[Screenshot grounding data]
-=-=-=-=-

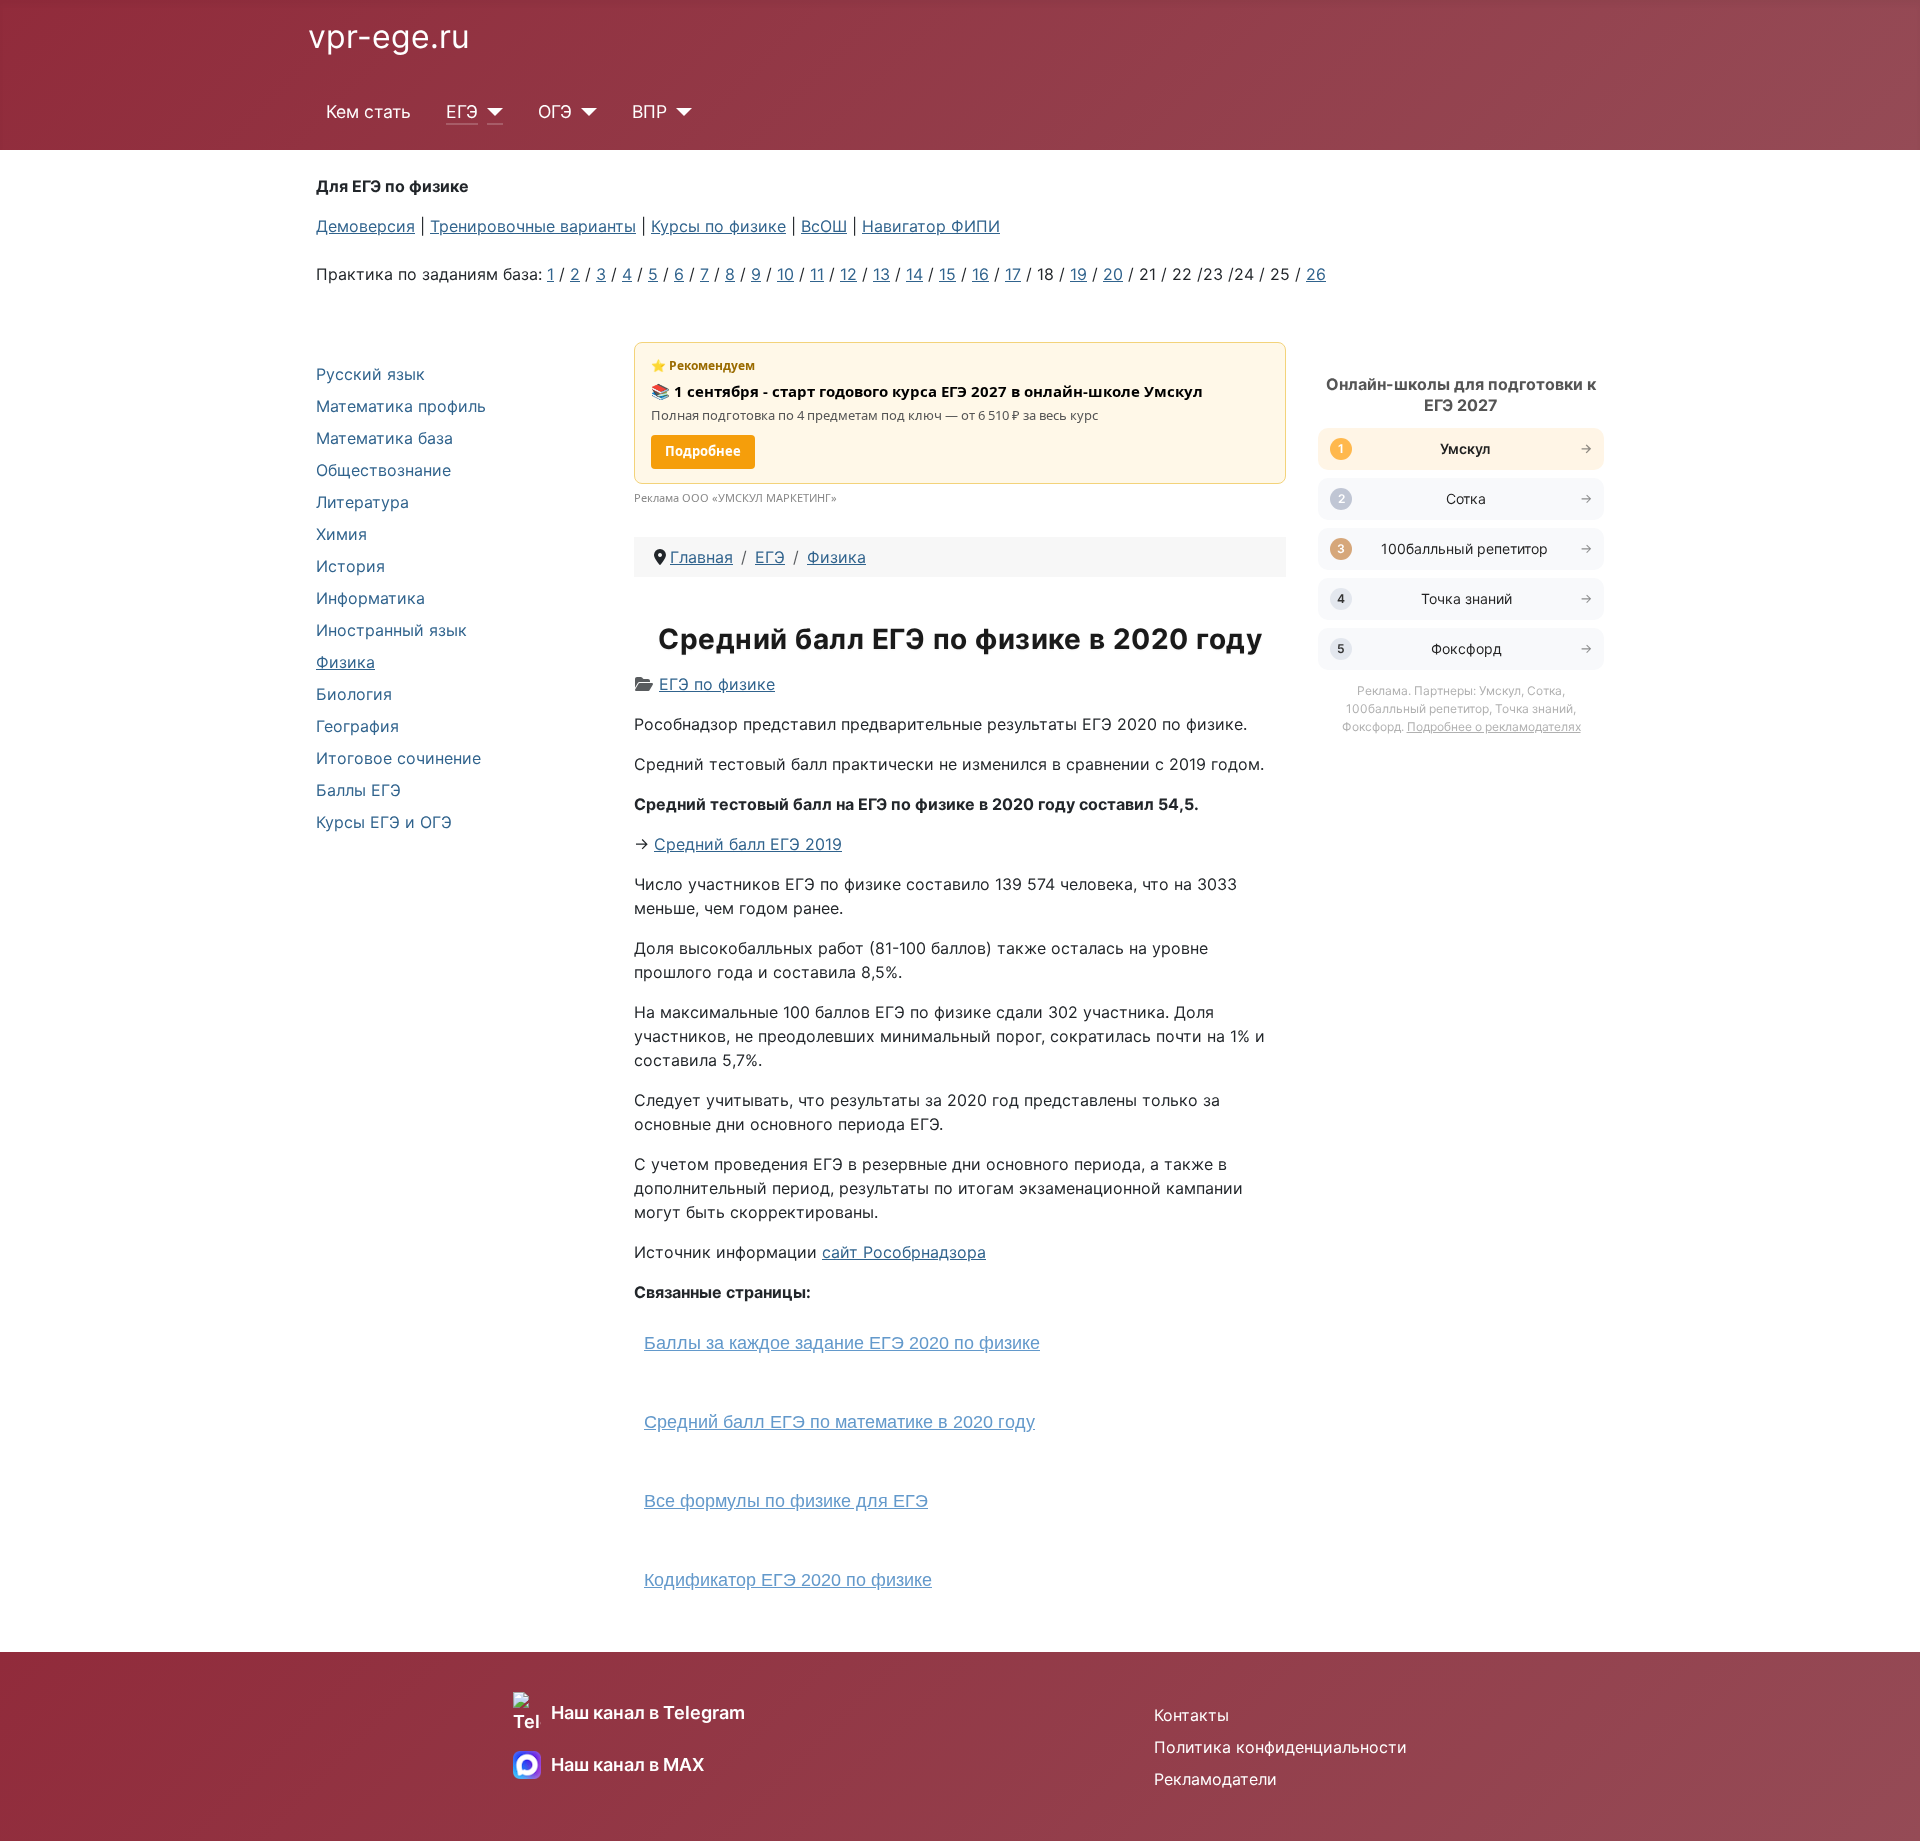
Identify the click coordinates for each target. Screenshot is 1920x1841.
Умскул (1466, 448)
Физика (345, 662)
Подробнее (703, 451)
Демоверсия (365, 226)
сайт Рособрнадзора (904, 1252)
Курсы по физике (718, 226)
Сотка (1466, 498)
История (350, 566)
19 (1078, 274)
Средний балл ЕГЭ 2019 (748, 844)
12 (848, 274)
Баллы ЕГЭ (358, 790)
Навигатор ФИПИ (931, 226)
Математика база (384, 438)
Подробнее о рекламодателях (1494, 726)
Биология (354, 694)
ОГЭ (555, 111)
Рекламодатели (1215, 1779)
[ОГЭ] (584, 112)
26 (1316, 274)
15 (947, 274)
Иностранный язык (391, 630)
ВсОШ (824, 226)
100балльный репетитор (1466, 548)
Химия (341, 534)
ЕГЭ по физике (717, 684)
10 (785, 274)
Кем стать (368, 111)
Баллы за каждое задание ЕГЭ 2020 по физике (842, 1343)
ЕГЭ (462, 111)
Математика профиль (401, 406)
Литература (362, 502)
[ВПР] (679, 112)
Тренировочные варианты (533, 226)
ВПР (649, 111)
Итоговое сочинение (398, 758)
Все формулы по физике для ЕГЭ (786, 1501)
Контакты (1191, 1715)
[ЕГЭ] (490, 112)
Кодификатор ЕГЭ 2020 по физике (788, 1580)
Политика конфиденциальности (1280, 1747)
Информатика (370, 598)
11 (817, 274)
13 (881, 274)
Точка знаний (1466, 598)
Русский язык (370, 374)
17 (1013, 274)
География (357, 726)
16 (980, 274)
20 (1113, 274)
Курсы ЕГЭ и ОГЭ (384, 822)
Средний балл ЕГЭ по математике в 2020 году (839, 1422)
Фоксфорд (1466, 648)
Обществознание (383, 470)
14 (914, 274)
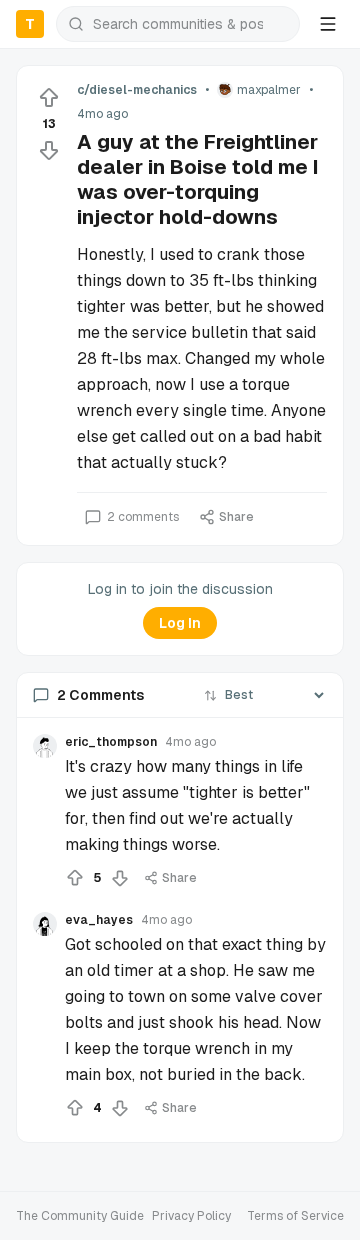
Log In (180, 623)
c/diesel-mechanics (137, 90)
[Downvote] (49, 150)
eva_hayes (99, 920)
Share (236, 517)
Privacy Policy (191, 1216)
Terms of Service (295, 1216)
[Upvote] (49, 98)
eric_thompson (111, 742)
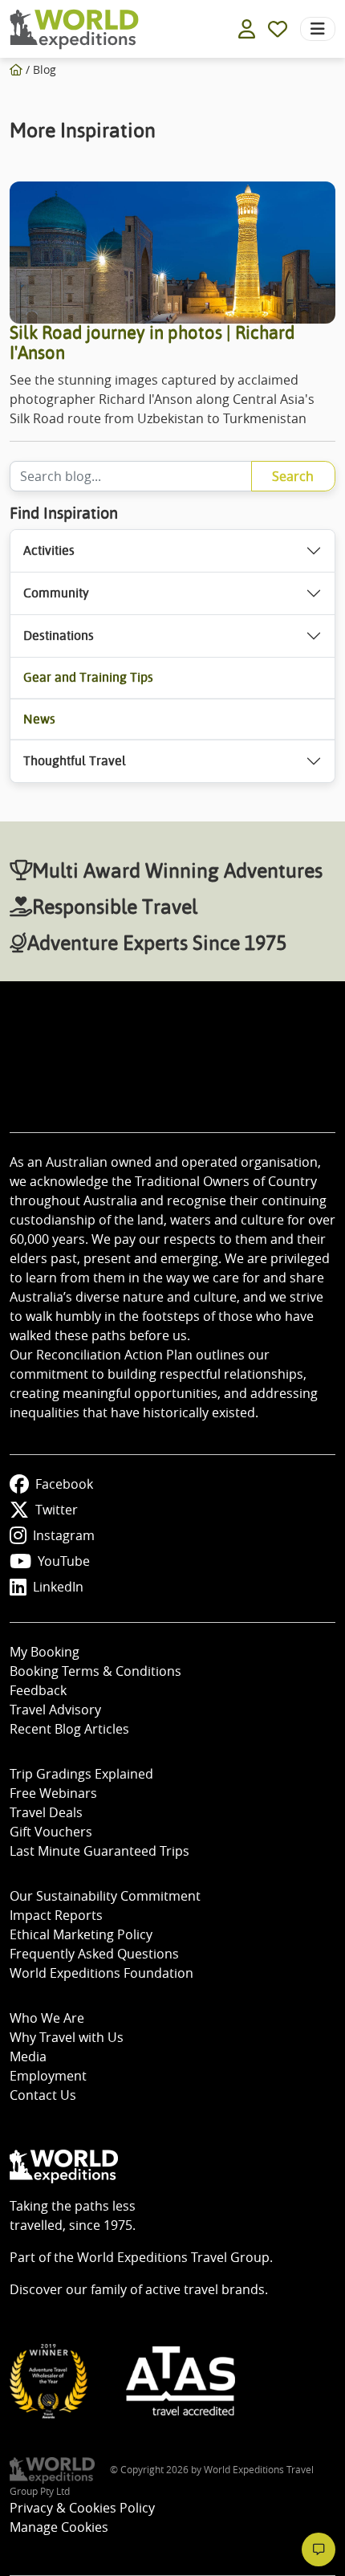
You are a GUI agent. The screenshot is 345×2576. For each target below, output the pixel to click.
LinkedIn (58, 1587)
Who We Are (47, 2018)
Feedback (38, 1690)
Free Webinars (53, 1793)
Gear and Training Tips (88, 677)
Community (56, 593)
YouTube (64, 1561)
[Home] (16, 69)
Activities (49, 550)
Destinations (58, 635)
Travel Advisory (55, 1709)
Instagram (64, 1535)
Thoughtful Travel (74, 760)
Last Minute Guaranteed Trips (99, 1851)
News (39, 719)
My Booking (44, 1652)
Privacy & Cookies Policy (82, 2508)
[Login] (246, 29)
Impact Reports (56, 1915)
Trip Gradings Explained (81, 1774)
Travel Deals (46, 1812)
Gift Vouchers (51, 1831)
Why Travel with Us (67, 2037)
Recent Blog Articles (69, 1729)
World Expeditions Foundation (101, 1973)
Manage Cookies (59, 2527)
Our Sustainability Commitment (105, 1896)
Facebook (64, 1484)
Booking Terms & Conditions (95, 1671)
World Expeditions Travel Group (173, 2257)
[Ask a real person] (318, 2549)
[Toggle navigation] (317, 29)
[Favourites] (277, 29)
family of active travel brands (178, 2289)
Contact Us (43, 2095)
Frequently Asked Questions (94, 1954)
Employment (48, 2076)
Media (28, 2056)
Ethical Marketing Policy (81, 1934)
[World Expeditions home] (74, 29)
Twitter (56, 1509)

-=-=-=-=-

# [PROBLEM STATEMENT]
Would you set down the entries exactly as given, minus their pictures?

# [ANSWER BOX]
Identify the click coordinates for each target. Screenshot is 1920x1841.
Умскул (1466, 448)
Физика (345, 662)
Подробнее (703, 451)
Демоверсия (365, 226)
сайт Рособрнадзора (904, 1252)
Курсы по физике (718, 226)
Сотка (1466, 498)
История (350, 566)
19 (1078, 274)
Средний балл ЕГЭ 2019 (748, 844)
12 (848, 274)
Баллы ЕГЭ (358, 790)
Навигатор ФИПИ (931, 226)
Математика база (384, 438)
Подробнее о рекламодателях (1494, 726)
Биология (354, 694)
ОГЭ (555, 111)
Рекламодатели (1215, 1779)
[ОГЭ] (584, 112)
26 (1316, 274)
15 (947, 274)
Иностранный язык (391, 630)
ВсОШ (824, 226)
100балльный репетитор (1466, 548)
Химия (341, 534)
ЕГЭ по физике (717, 684)
10 (785, 274)
Кем стать (368, 111)
Баллы за каждое задание ЕГЭ 2020 по физике (842, 1343)
ЕГЭ (462, 111)
Математика профиль (401, 406)
Литература (362, 502)
[ВПР] (679, 112)
Тренировочные варианты (533, 226)
ВПР (649, 111)
Итоговое сочинение (398, 758)
Все формулы по физике для ЕГЭ (786, 1501)
Контакты (1191, 1715)
[ЕГЭ] (490, 112)
Кодификатор ЕГЭ 2020 по физике (788, 1580)
Политика конфиденциальности (1280, 1747)
Информатика (370, 598)
11 (817, 274)
13 (881, 274)
Точка знаний (1466, 598)
Русский язык (370, 374)
17 (1013, 274)
География (357, 726)
16 (980, 274)
20 (1113, 274)
Курсы ЕГЭ и ОГЭ (384, 822)
Средний балл ЕГЭ по математике в 2020 году (839, 1422)
Фоксфорд (1466, 648)
Обществознание (383, 470)
14 (914, 274)
Log In (180, 623)
c/diesel-mechanics (137, 90)
[Downvote] (49, 150)
eva_hayes (99, 920)
Share (236, 517)
Privacy Policy (191, 1216)
Terms of Service (295, 1216)
[Upvote] (49, 98)
eric_thompson (111, 742)
You are a GUI agent. The screenshot is 345×2576. For each target below, output the pixel to click.
LinkedIn (58, 1587)
Who We Are (47, 2018)
Feedback (38, 1690)
Free Webinars (53, 1793)
Gear and Training Tips (88, 677)
Community (56, 593)
YouTube (64, 1561)
[Home] (16, 69)
Activities (49, 550)
Destinations (58, 635)
Travel Advisory (55, 1709)
Instagram (64, 1535)
Thoughtful Travel (74, 760)
Last Minute Guaranteed Trips (99, 1851)
News (39, 719)
My Booking (44, 1652)
Privacy & Cookies Policy (82, 2508)
[Login] (246, 29)
Impact Reports (56, 1915)
Trip Gradings Explained (81, 1774)
Travel Deals (46, 1812)
Gift Vouchers (51, 1831)
Why Travel with Us (67, 2037)
Recent Blog Articles (69, 1729)
World Expeditions Foundation (101, 1973)
Manage Cookies (59, 2527)
Our Sustainability Commitment (105, 1896)
Facebook (64, 1484)
Booking Terms & Conditions (95, 1671)
World Expeditions Travel Group (173, 2257)
[Ask a real person] (318, 2549)
[Toggle navigation] (317, 29)
[Favourites] (277, 29)
family of active travel brands (178, 2289)
Contact Us (43, 2095)
Frequently Asked Questions (94, 1954)
Employment (48, 2076)
Media (28, 2056)
Ethical Marketing Policy (81, 1934)
[World Expeditions home] (74, 29)
Twitter (56, 1509)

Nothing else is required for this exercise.